Your assignment:
Count every line in the following entries that holds the word "agent". Only the number should be given.

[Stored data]

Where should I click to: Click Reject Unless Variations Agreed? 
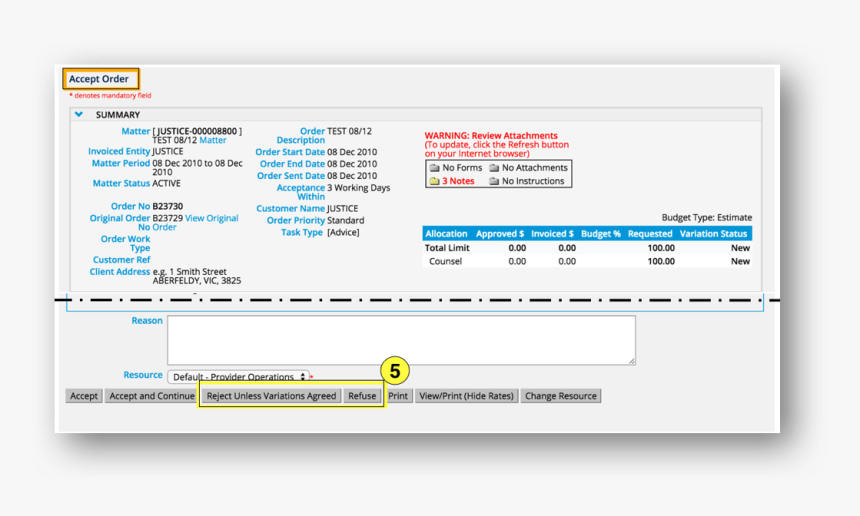271,396
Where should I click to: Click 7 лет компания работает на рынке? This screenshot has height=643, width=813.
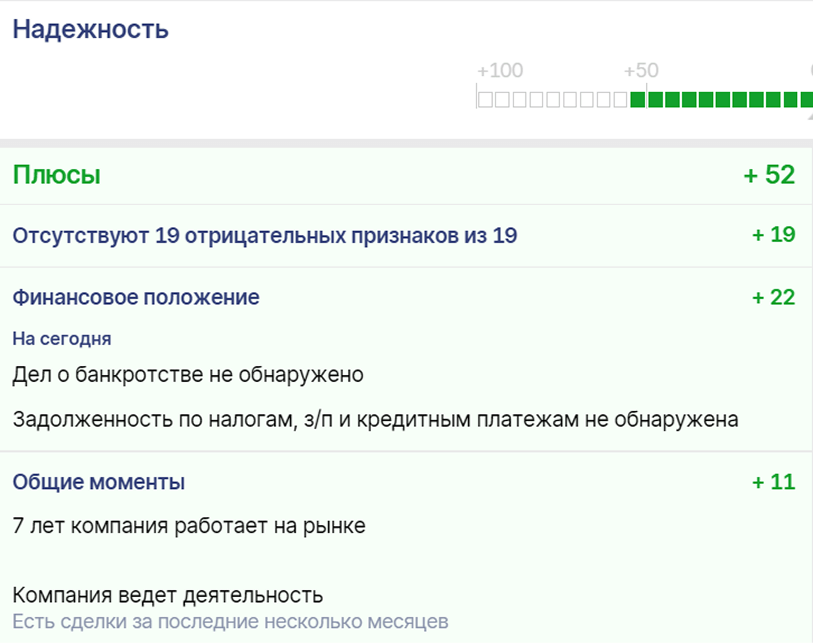click(189, 526)
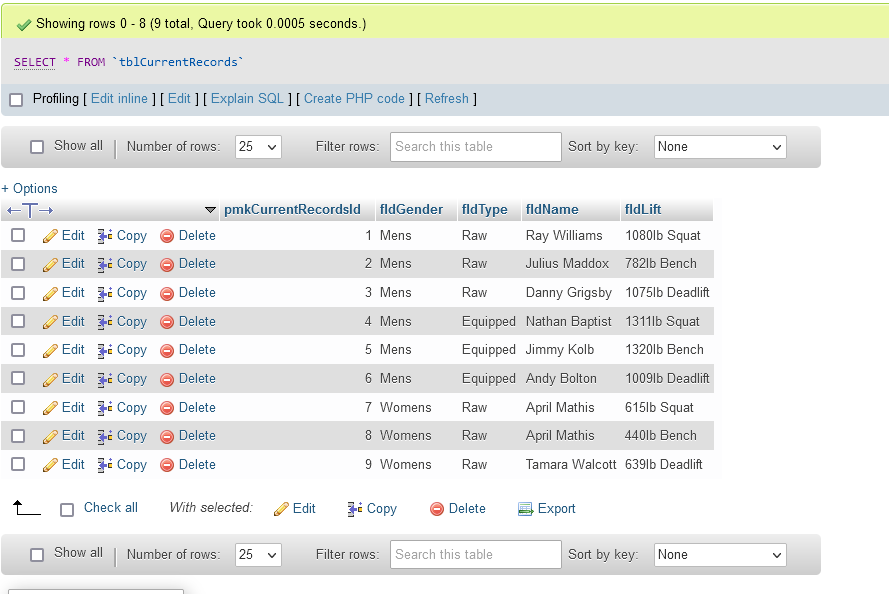Click the Copy icon in With selected bar
The width and height of the screenshot is (889, 594).
click(355, 509)
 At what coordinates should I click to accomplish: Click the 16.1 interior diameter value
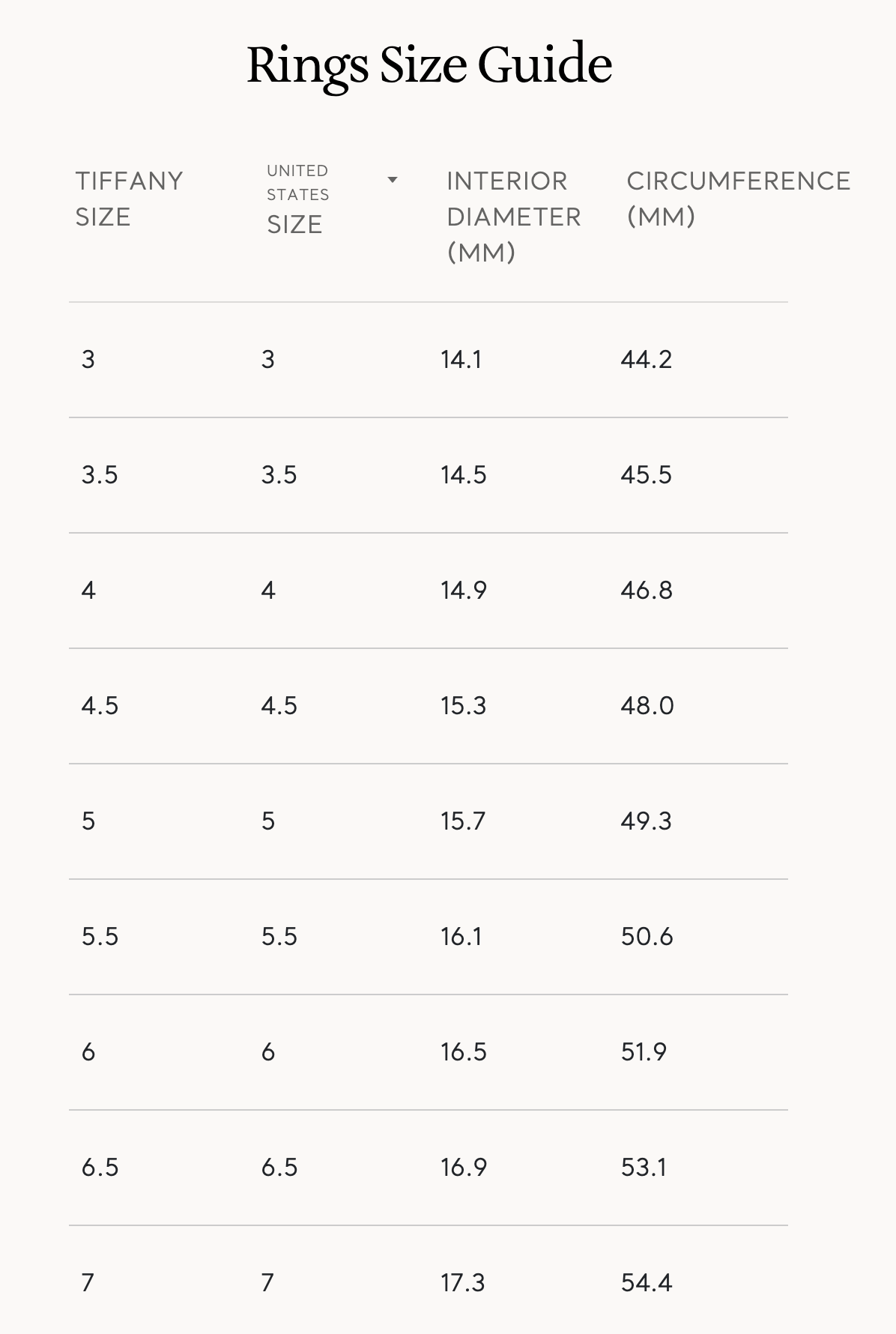pyautogui.click(x=461, y=937)
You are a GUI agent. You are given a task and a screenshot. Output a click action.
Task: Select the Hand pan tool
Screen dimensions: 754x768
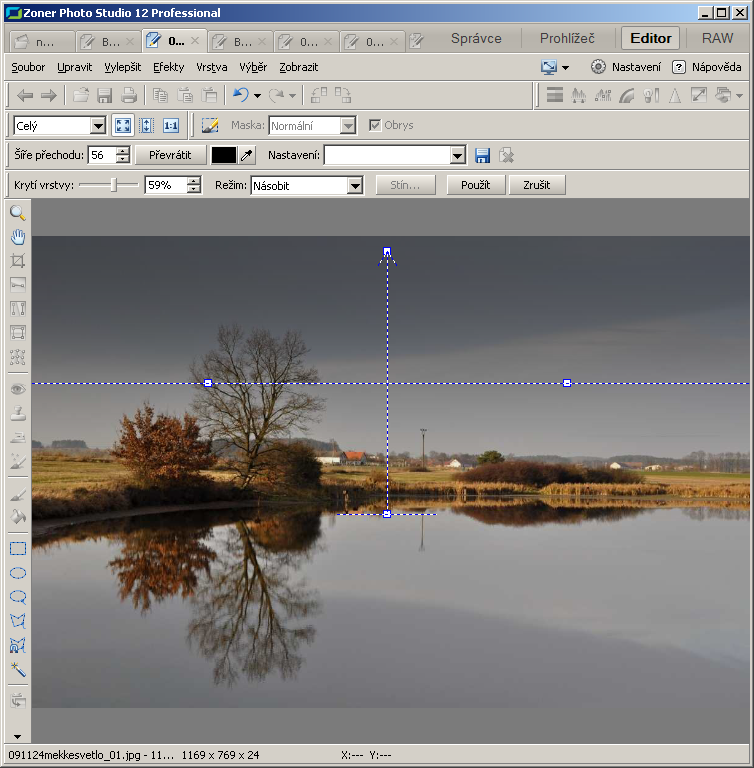18,237
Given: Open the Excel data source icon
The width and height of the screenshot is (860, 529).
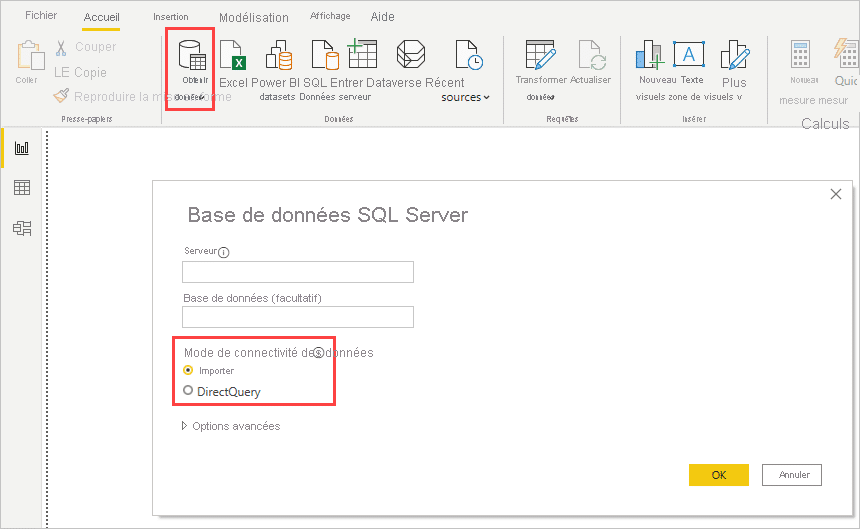Looking at the screenshot, I should [x=232, y=56].
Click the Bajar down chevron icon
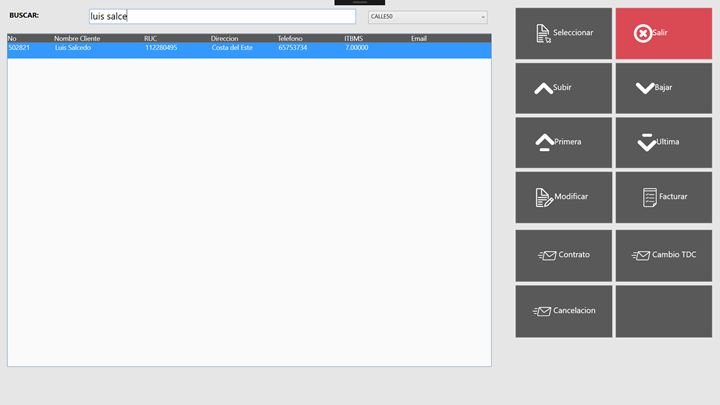The height and width of the screenshot is (405, 720). tap(645, 88)
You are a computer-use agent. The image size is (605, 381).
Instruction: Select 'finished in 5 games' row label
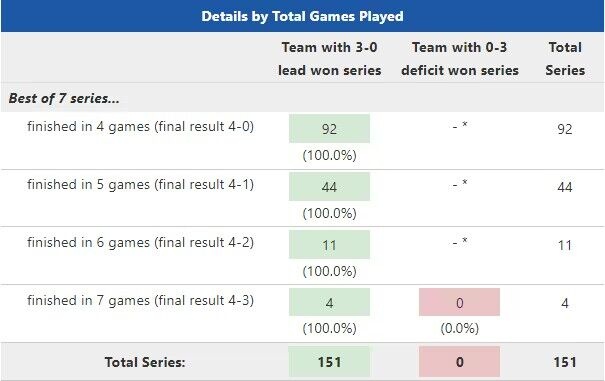(x=140, y=184)
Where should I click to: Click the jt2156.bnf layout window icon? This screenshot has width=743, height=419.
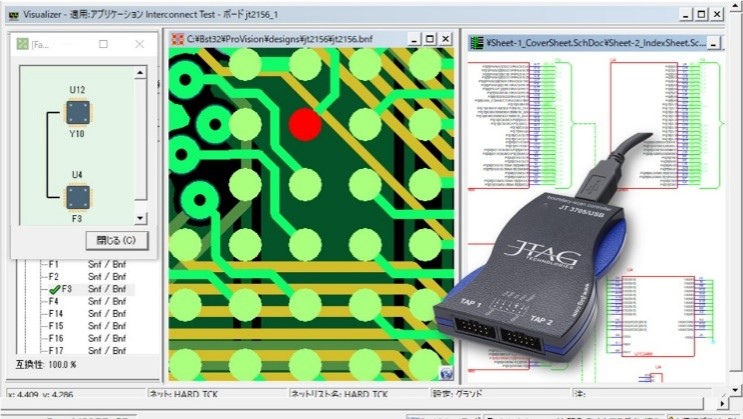pos(177,40)
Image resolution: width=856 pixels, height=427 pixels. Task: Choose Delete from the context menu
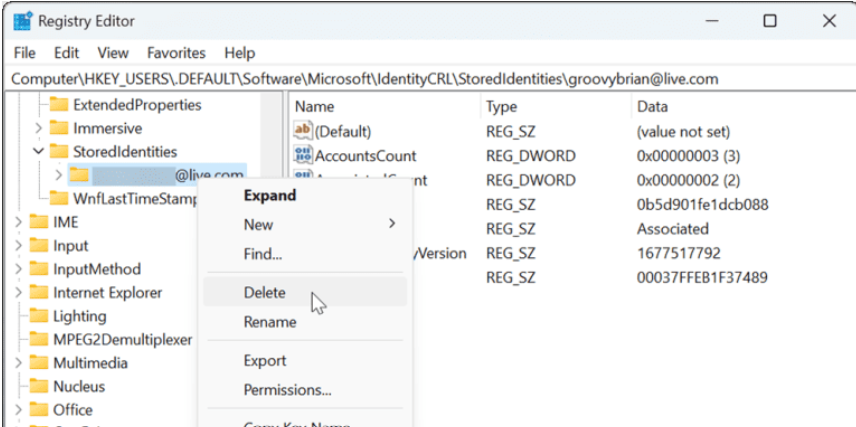pyautogui.click(x=265, y=293)
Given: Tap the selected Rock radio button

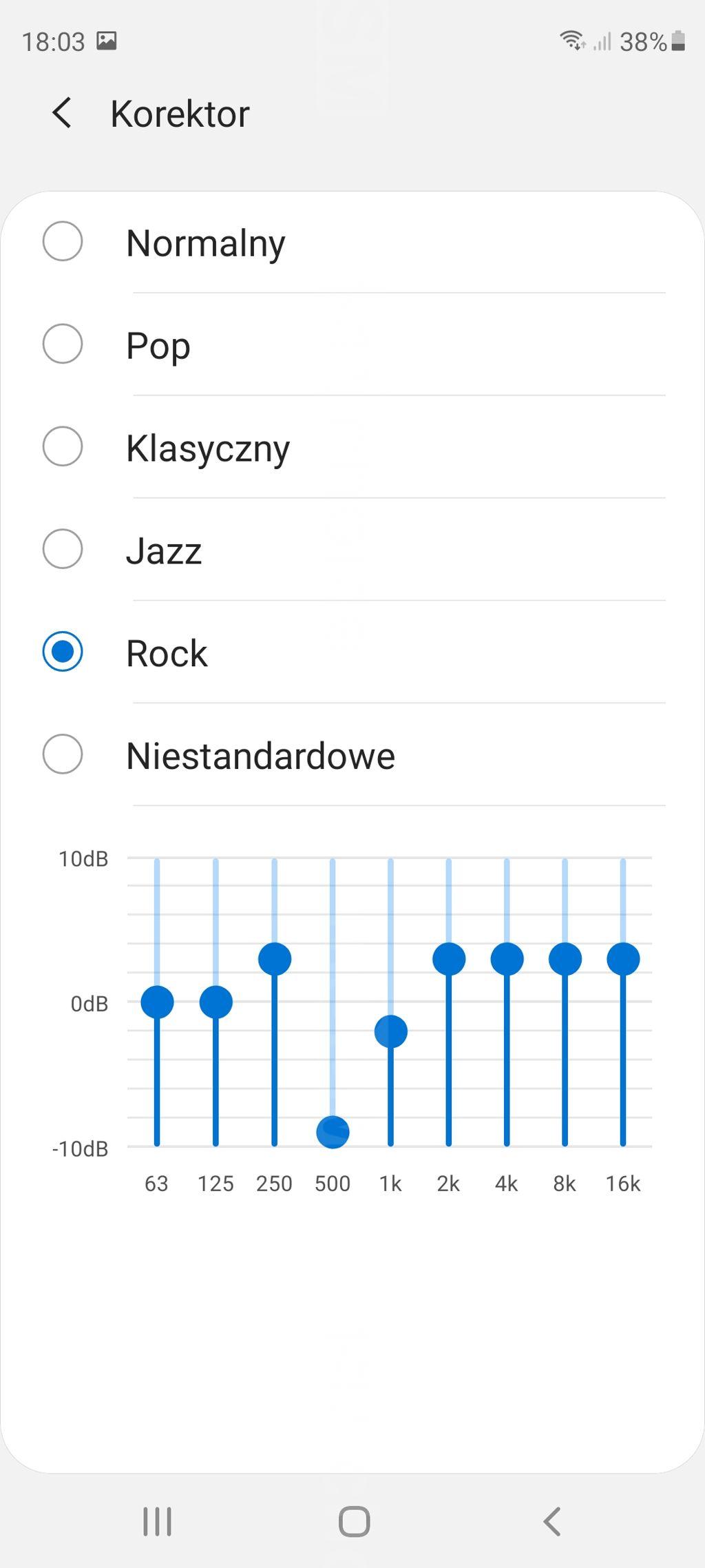Looking at the screenshot, I should click(x=63, y=652).

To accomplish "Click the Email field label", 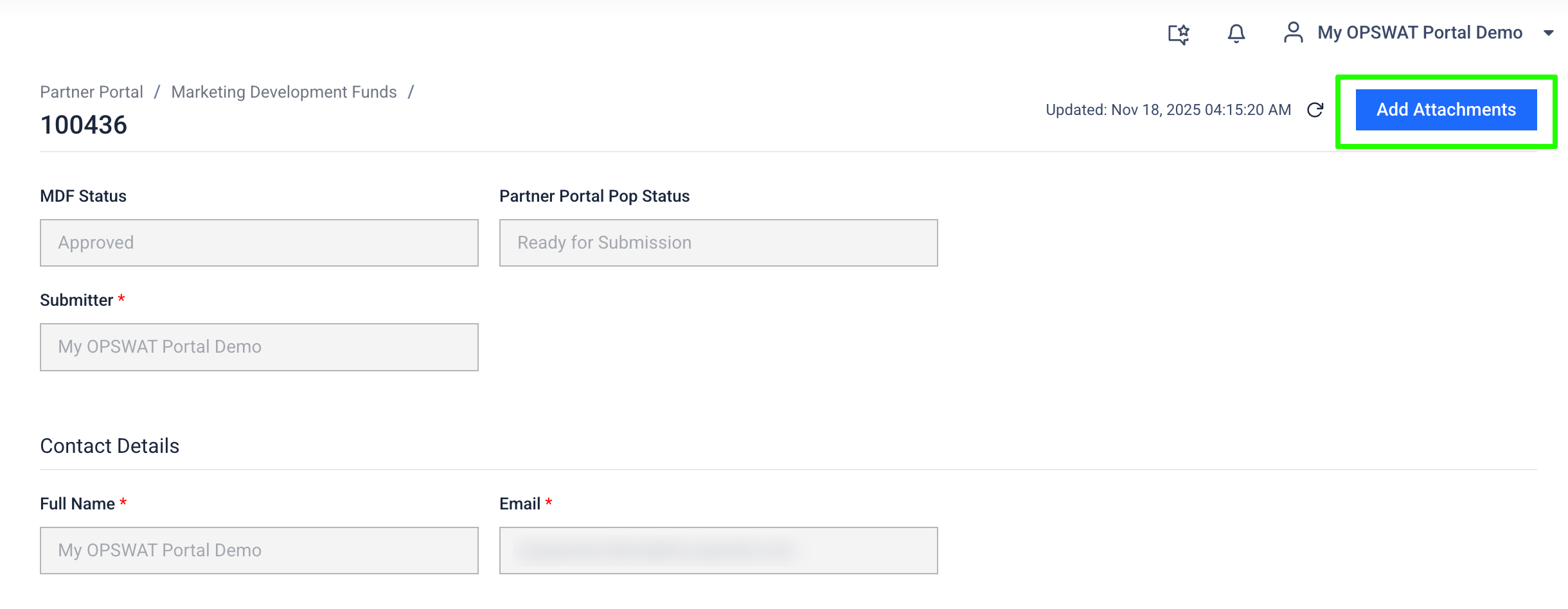I will [x=519, y=504].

Your response:
2